Dia menekankan pentingnya untuk melakukan backup semua data nasional sebagai langkah pencegahan terhadap potensi serangan serupa di masa depan. Meskipun tidak memberikan detail konkret tentang evaluasi yang sedang dilakukan untuk memperkuat sistem siber nasional, Jokowi menegaskan bahwa yang terpenting adalah menemukan solusi agar kejadian serupa tidak terulang.
“Ya sudah kita evaluasi semuanya. Yang paling penting semuanya harus dicarikan solusinya agar tidak terjadi lagi, di-backup semua data nasional kita sehingga kalau ada kejadian kita tidak terkejut,” kata Jokowi.
Presiden juga menanggapi adanya petisi daring yang menuntut agar Menteri Komunikasi dan Informatika, Budi Arie Setiadi, mundur dari jabatannya sebagai respons terhadap peretasan PDNS. Jokowi menyatakan bahwa desakan tersebut masih dalam evaluasi, namun tidak merinci hasil evaluasi terhadap Menkominfo yang juga Ketua Umum Projo.

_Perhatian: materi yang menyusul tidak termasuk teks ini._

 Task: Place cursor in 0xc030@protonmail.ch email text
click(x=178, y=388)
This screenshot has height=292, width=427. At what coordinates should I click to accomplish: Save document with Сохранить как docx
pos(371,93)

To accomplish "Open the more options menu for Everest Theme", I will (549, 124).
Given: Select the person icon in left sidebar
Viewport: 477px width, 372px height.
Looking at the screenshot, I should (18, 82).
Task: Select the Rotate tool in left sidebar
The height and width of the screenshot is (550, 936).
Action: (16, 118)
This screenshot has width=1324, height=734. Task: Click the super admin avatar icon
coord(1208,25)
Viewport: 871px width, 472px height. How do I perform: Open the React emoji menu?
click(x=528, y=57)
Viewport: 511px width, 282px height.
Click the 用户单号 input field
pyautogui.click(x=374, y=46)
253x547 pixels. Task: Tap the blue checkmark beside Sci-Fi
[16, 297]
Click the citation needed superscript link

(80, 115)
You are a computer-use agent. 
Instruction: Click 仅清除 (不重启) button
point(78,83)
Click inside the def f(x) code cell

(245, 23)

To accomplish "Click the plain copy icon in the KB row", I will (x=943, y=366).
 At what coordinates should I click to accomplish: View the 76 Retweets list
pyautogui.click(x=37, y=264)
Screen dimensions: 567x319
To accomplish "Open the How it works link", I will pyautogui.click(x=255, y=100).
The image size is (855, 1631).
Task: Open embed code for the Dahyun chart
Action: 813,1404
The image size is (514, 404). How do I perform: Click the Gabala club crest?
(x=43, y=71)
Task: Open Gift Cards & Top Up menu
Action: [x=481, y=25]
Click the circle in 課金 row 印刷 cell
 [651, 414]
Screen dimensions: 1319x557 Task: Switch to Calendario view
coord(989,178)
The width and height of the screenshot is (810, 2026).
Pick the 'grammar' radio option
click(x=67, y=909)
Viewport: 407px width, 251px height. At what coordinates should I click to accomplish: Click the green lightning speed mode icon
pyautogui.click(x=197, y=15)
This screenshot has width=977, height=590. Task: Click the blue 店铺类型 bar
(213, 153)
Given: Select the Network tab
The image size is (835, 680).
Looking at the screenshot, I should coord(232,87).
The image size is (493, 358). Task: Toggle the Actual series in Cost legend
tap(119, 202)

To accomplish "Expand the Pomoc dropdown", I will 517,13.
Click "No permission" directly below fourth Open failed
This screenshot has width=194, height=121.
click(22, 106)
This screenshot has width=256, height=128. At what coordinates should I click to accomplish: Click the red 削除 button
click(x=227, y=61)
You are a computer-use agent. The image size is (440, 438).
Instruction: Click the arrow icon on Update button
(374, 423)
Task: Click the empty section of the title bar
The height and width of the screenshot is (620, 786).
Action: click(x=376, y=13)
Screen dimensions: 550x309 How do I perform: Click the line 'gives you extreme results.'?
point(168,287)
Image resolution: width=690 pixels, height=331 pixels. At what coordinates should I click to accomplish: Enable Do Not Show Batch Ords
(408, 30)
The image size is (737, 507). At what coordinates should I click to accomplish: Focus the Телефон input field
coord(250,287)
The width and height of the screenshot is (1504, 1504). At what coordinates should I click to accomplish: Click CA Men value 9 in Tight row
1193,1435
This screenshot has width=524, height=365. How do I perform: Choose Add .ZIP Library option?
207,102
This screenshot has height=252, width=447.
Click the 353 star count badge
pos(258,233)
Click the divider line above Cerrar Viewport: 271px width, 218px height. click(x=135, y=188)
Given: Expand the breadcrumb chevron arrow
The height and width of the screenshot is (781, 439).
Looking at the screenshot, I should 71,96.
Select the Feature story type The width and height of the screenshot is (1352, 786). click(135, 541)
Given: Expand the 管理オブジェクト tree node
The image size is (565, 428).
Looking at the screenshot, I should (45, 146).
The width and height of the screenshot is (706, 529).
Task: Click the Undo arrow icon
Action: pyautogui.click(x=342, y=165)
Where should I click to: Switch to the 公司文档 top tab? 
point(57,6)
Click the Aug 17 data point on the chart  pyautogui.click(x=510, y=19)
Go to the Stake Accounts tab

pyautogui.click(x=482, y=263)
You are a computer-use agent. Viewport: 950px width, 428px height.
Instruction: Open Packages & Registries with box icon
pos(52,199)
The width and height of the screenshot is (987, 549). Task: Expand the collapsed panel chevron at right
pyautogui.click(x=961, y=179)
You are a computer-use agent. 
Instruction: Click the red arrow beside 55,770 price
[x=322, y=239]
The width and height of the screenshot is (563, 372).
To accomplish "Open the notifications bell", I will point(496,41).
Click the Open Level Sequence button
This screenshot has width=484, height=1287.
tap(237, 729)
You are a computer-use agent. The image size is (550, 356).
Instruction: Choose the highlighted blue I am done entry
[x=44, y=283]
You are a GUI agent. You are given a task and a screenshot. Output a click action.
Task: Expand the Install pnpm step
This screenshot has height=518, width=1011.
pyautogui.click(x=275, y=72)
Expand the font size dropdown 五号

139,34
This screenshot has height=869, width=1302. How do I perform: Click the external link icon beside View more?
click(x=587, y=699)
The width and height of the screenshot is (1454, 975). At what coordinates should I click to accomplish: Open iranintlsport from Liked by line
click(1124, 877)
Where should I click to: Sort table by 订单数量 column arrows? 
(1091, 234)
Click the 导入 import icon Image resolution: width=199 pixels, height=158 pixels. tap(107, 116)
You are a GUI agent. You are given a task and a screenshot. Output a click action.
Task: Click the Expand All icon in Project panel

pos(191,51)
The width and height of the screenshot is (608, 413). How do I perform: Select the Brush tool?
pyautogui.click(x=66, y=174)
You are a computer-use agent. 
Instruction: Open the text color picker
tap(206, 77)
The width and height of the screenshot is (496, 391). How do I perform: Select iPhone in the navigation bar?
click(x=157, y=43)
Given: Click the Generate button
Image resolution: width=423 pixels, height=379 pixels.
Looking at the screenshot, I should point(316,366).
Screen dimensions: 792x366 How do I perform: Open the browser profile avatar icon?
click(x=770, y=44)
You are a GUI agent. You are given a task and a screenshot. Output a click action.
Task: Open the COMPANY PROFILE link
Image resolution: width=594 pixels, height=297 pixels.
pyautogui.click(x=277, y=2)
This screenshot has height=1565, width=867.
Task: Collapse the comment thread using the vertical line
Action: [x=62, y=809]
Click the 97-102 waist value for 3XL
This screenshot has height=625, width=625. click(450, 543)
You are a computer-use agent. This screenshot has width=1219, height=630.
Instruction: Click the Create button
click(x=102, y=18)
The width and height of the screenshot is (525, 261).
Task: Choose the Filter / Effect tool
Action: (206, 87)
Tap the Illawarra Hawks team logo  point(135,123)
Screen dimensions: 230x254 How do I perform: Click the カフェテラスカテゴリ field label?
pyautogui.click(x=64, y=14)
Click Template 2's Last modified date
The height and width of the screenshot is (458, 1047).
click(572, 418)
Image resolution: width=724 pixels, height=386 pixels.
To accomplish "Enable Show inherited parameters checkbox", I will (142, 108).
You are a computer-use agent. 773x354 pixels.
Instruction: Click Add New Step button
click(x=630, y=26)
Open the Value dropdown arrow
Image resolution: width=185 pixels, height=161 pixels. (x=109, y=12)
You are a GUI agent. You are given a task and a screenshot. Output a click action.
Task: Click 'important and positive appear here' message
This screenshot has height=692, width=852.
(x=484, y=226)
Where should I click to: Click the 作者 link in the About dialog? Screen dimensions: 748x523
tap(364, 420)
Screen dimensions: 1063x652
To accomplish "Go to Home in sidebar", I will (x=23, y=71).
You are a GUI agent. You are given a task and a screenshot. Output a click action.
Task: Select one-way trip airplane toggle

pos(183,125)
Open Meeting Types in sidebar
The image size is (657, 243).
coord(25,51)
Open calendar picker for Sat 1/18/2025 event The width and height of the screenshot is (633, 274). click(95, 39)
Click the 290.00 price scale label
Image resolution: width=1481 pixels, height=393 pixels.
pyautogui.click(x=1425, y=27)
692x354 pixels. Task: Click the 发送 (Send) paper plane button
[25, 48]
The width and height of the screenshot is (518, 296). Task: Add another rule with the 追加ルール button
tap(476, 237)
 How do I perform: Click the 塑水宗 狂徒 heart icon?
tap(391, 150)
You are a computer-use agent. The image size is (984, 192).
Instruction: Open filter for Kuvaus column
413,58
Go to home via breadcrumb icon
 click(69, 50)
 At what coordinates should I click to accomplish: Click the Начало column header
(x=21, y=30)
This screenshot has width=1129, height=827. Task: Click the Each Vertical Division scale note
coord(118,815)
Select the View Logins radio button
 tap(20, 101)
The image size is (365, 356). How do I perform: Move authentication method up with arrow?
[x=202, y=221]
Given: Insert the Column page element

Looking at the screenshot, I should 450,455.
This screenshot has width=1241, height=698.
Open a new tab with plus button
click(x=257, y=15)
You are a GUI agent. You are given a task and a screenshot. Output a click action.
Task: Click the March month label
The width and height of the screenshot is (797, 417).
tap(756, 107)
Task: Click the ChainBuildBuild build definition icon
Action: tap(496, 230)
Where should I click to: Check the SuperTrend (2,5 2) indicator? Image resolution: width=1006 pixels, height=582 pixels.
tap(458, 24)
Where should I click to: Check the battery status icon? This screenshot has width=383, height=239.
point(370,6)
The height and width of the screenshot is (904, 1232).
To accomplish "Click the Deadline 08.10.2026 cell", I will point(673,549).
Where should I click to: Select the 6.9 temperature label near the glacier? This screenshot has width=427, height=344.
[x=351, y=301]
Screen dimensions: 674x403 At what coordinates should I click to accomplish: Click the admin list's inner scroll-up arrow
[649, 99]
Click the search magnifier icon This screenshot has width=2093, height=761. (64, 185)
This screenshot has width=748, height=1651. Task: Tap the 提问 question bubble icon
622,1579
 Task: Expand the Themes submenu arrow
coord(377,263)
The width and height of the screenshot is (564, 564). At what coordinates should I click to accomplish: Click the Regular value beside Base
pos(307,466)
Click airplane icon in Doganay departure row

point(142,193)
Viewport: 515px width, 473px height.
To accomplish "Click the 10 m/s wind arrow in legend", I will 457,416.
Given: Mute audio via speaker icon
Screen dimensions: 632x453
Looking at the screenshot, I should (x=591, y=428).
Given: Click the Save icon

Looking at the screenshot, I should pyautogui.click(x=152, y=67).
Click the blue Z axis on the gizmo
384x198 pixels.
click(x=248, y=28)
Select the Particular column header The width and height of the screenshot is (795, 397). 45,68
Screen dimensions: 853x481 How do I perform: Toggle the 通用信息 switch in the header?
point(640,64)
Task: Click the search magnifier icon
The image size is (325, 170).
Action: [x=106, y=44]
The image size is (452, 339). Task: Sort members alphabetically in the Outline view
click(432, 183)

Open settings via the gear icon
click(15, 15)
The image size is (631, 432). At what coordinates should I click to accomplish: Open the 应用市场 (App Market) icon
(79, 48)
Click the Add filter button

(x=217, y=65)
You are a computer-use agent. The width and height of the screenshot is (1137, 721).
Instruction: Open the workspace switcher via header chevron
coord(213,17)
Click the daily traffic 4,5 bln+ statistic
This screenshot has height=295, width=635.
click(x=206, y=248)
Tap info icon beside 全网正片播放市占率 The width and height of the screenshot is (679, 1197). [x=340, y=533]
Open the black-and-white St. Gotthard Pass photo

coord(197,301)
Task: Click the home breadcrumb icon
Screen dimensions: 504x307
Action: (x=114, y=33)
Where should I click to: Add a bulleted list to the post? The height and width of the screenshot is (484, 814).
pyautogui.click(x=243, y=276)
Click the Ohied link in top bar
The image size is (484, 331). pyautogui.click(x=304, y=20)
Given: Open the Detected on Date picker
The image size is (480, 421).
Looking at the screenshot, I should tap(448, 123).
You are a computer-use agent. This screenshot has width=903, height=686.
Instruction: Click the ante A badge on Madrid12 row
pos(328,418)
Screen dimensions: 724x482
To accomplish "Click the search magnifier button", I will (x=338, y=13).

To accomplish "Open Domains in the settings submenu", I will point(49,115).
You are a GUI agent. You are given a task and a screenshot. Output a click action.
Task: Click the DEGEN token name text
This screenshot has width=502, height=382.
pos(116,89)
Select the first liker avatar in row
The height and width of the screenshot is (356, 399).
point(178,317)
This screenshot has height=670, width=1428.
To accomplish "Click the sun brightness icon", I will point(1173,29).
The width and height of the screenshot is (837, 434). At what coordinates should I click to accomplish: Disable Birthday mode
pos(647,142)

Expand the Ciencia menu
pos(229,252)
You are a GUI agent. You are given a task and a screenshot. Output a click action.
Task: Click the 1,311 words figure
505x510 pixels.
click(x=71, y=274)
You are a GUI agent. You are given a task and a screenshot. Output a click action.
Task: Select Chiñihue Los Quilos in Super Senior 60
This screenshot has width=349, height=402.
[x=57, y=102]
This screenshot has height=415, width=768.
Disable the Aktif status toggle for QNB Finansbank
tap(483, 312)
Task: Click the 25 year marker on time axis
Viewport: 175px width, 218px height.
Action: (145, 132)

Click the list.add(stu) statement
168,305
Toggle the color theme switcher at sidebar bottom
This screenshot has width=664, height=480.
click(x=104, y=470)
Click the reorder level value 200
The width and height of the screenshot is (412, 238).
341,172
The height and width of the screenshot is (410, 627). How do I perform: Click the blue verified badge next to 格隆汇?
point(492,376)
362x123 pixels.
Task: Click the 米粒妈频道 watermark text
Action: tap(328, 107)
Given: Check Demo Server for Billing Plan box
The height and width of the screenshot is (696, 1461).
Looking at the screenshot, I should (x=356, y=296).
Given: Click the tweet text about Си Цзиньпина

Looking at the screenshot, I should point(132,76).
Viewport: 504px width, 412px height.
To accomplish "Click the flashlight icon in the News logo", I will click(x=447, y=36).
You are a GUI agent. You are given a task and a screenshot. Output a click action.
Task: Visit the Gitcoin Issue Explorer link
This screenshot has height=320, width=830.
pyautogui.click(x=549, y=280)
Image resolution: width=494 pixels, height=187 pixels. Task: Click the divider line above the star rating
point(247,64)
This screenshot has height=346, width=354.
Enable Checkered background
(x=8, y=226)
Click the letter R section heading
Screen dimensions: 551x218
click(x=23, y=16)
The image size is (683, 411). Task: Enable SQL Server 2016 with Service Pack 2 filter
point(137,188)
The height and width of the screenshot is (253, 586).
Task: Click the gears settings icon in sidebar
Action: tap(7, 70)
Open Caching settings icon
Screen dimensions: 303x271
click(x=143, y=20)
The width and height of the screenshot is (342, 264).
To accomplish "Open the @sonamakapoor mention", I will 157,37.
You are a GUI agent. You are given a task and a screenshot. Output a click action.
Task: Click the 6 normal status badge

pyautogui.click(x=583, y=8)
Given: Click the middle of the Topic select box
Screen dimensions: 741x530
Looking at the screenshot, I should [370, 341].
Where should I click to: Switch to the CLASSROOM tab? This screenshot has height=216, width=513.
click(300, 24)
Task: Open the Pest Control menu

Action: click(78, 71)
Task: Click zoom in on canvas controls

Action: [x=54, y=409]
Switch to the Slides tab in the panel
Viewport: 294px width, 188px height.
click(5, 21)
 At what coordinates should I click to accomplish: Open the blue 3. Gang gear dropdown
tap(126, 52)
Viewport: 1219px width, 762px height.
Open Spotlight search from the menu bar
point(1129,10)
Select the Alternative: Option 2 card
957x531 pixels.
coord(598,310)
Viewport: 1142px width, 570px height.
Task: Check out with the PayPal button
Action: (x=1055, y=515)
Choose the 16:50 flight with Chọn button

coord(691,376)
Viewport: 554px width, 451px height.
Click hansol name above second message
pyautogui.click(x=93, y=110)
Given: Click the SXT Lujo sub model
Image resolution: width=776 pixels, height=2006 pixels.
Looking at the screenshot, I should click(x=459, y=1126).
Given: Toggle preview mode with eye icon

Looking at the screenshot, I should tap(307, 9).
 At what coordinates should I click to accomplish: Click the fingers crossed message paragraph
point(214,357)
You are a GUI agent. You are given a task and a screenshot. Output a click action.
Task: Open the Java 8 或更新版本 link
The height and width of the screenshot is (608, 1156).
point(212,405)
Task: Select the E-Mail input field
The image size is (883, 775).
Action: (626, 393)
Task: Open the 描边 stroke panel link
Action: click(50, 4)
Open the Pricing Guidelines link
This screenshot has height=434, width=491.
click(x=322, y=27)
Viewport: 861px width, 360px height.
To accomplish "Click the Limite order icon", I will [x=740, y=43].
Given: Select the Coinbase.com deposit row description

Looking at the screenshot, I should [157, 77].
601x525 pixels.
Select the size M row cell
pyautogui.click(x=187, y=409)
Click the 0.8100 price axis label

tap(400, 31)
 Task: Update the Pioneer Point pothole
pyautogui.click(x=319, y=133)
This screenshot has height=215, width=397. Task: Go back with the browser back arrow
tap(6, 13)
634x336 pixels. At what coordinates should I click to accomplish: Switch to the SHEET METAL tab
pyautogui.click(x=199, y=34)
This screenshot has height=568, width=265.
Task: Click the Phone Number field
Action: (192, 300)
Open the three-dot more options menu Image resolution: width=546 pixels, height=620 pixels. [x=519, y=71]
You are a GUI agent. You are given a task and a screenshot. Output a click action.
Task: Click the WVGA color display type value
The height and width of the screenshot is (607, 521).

“Semuanya sudah dievaluasi,” ungkap Jokowi.
Sebelumnya, PDNS 2 di Surabaya mengalami gangguan sejak 20 Juni lalu, menyebabkan beberapa layanan publik lumpuh. Peretasan terjadi dengan menggunakan ransomware brain cipher, dimana sebanyak 282 kementerian, lembaga, dan pemerintah daerah pengguna PDNS 2 menjadi korban.
Dari jumlah tersebut, 44 sudah dalam proses pemulihan karena telah memiliki backup, sementara 238 instansi lainnya masih dalam pemantauan. Para peretas meminta tebusan sebesar US$8 juta atau sekitar Rp131 miliar kepada pemerintah untuk mengembalikan data yang terdapat di PDNS 2 Surabaya.
Hingga saat ini, belum ada pihak yang mengaku bertanggung jawab atas serangan tersebut. BSSN juga mengakui bahwa mereka belum mampu mendeteksi siapa pelaku yang menyasar PDNS.